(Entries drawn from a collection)
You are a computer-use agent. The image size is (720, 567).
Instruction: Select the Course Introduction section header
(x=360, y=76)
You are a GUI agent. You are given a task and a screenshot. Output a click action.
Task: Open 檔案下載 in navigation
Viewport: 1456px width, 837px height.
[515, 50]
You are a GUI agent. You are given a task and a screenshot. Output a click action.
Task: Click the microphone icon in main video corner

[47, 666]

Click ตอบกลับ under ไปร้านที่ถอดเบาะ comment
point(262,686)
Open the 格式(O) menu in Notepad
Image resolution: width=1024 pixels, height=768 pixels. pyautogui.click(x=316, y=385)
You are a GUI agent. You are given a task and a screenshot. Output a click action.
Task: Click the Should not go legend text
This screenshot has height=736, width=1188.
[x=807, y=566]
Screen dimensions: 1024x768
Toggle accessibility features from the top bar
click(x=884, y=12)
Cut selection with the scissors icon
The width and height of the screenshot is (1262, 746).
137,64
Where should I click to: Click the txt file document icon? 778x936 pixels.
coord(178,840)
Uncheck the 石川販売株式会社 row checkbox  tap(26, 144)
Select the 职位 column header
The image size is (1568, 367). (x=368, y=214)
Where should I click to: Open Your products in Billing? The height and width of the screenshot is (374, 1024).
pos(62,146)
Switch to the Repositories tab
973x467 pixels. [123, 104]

TASK INSTRUCTIONS ▸
List each line of the records above that contains the word "header". Letter case counts.

WRITTEN ANSWER ▸
Instruction: Select the Course Introduction section header
Select the 职位 column header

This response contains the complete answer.